Cynthia Erivo (Widows, Bad Times at the El Royale) stars as Araminta Ross, known as Minty. She was born into slavery, and the film picks up in 1849 Maryland when she is being sold ‘down south’ by her heartless owner Gideon Brodess (an understated Joe Alwyn, The Favourite). Rather than be separated from her family, Minty runs (she does a lot of running) until cornered, and then leaps from a bridge into rushing water. It’s only after her treacherous 100-mile walk to Pennsylvania that she becomes a free woman and changes her name to Harriet Tubman – in honor of her mother and husband.
She receives help along the way. Reverend Samuel Green (Vondie Curtis Hall) plays a recurring role in her escape and later rescues. Once in Pennsylvania, she meets abolitionist William Still (Leslie Odom Jr., Murder on the Orient Express, 2017), who runs the Pennsylvania Anti-Slavery Society and introduces her to fellow abolitionist Marie Buchanon (Janelle Monae). Ms. Buchanan is a free black woman, as elegant in her manner as she is dedicated to the cause…and she’s worthy of her own story.
Harriet decides she must go back and rescue her family. She is told the trip is foolish and too risky – which doesn’t stop her from making 13 trips and saving 70 slaves. We learn of her work with the Underground Railroad – not a train, but rather a secretive organization committed to helping slaves escape to freedom. After the Fugitive Slave Act of 1850, Harriet’s work becomes even more difficult, as she must guide the slaves all the way to Canada. Omar J. Dorsey plays Bigger Long, an expert slave hunter – yes, that’s an actual occupation – hired by Harriet’s owner to capture her. When Harriet converts Walter the scout (Henry Hunter Hall), the colorful character becomes a valuable ally and strong believer.
As a young girl, Minty/Harriet had her skull cracked by a slave owner whilst standing in the wrong place at the wrong time. After that, she experienced episodes, “spells” that she claimed were visions from God. The film captures quite a few of these and treats Harriet as someone “touched.” Was this the prophecy or was Harriet an extraordinarily resourceful and tenacious woman? The message of God is present throughout, and it’s difficult to not view this as unintentionally taking a chip out of what Harriet accomplished.
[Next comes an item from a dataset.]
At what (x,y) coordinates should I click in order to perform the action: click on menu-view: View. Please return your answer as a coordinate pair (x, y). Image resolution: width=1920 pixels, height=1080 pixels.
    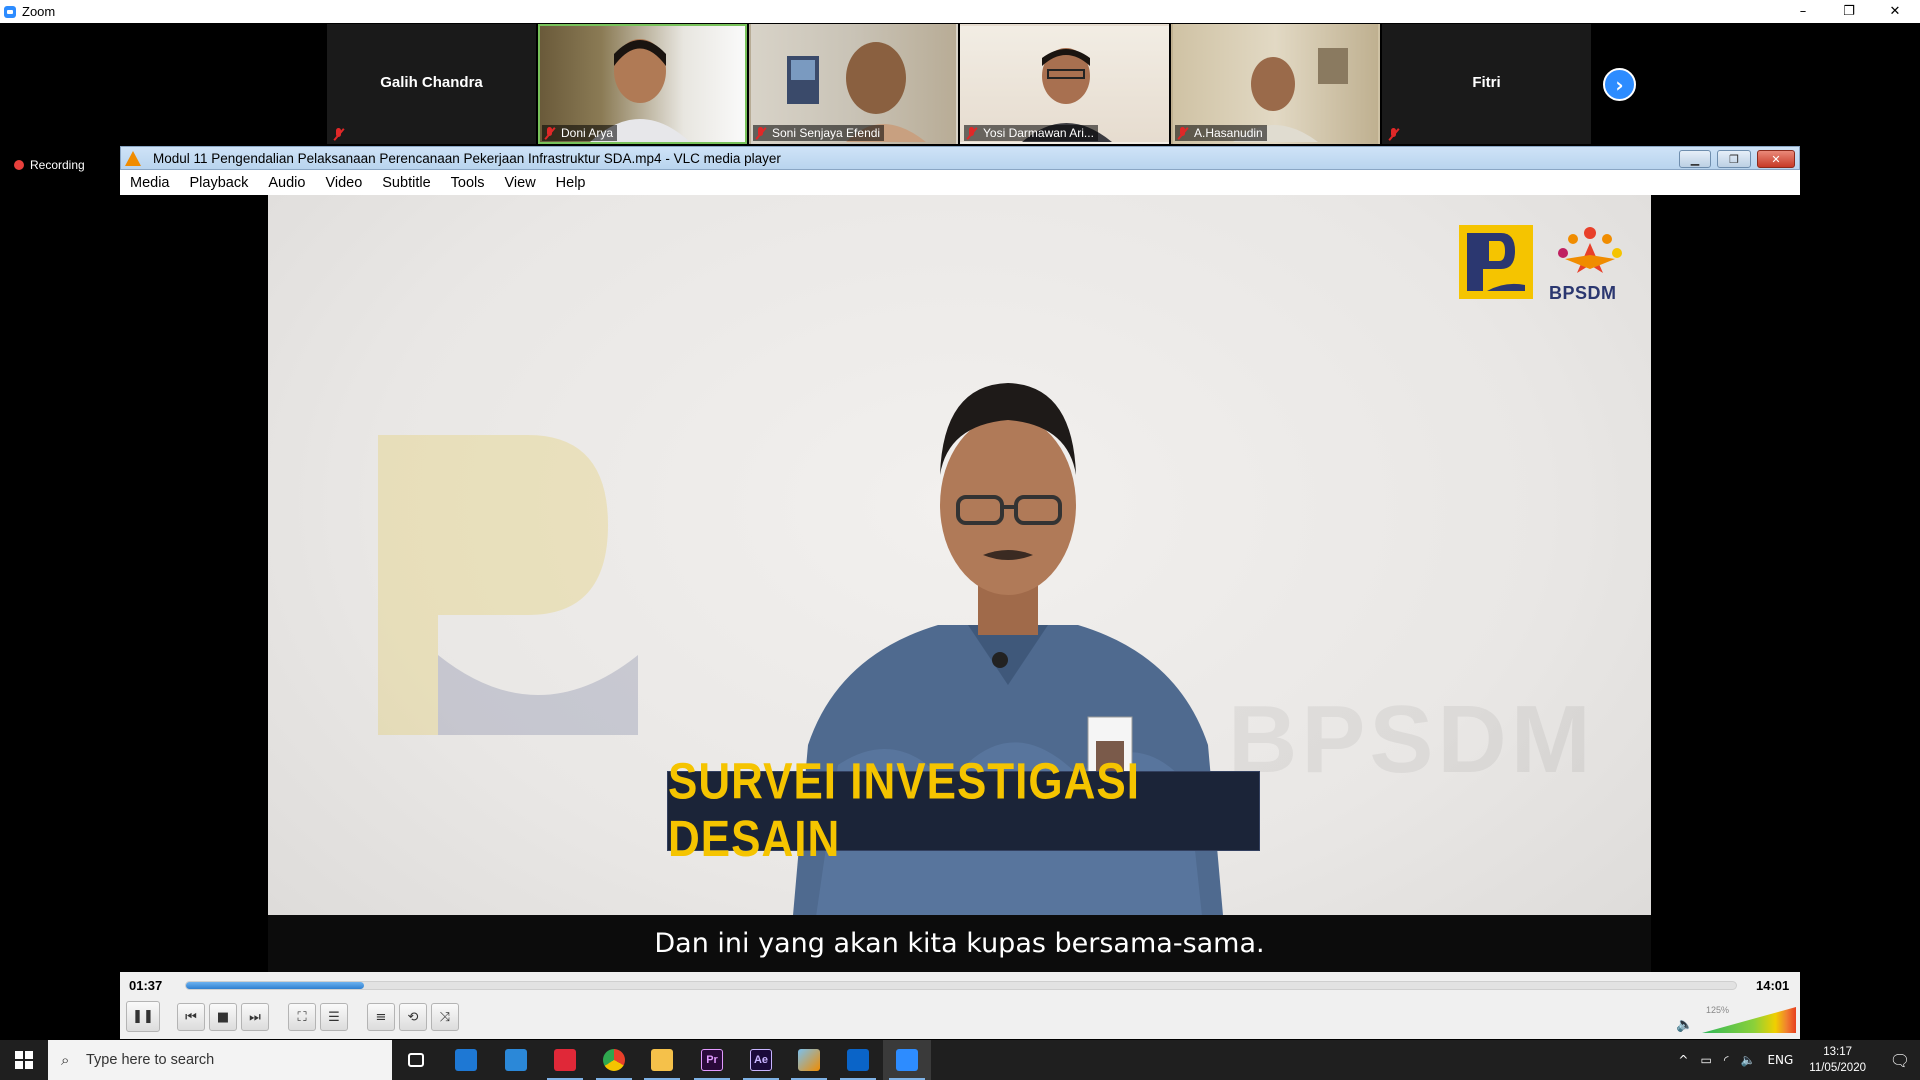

Slave owners were baffled by the rescues conducted by this mythic figure they named “Moses.” Of course, they assumed it was a man, and once Harriet’s identity was exposed, her former owner was held accountable by other slave owners. It’s at that point where Gideon Brodess’ mother Eliza makes one of the most cold-hearted, racist speeches we’ve seen on film. Eliza is played by Jennifer Nettles, the singer for C&W band Sugarland. In 1858, Harriet crosses paths with abolitionists John Brown and Frederick Douglas and delivers an impassioned speech of her own in the presence of Senator William Seward (one of Booth’s targets in the Lincoln assassination). Harriet assisted Brown with recruitment for his raid on Harpers Ferry. In 1863, Harriet led the Combahee River Raid, which resulted in 750 slaves being set free.
The film might be a bit slick, but the acting is top-notch, and Harriet’s story is remarkable. Director Lemmons forgoes the brutality of 12 Years a Slave, and tries to cover Harriet’s time as a slave, her first escape off the bridge, and her continued work freeing other slaves. Harriet went on to become a Civil War spy for the Union, and later a respected elder who worked for women’s voting rights and to make latter life a bit easier for former slaves. It’s possible a movie was not the best format to tell Harriet’s story…a story that continued to develop until her death in 1913 at age 91 (or thereabouts). But it’s important to have her story documented in some way other than the textbooks kids likely won’t read. A film that tackles such a towering historical figure deserves a little slack.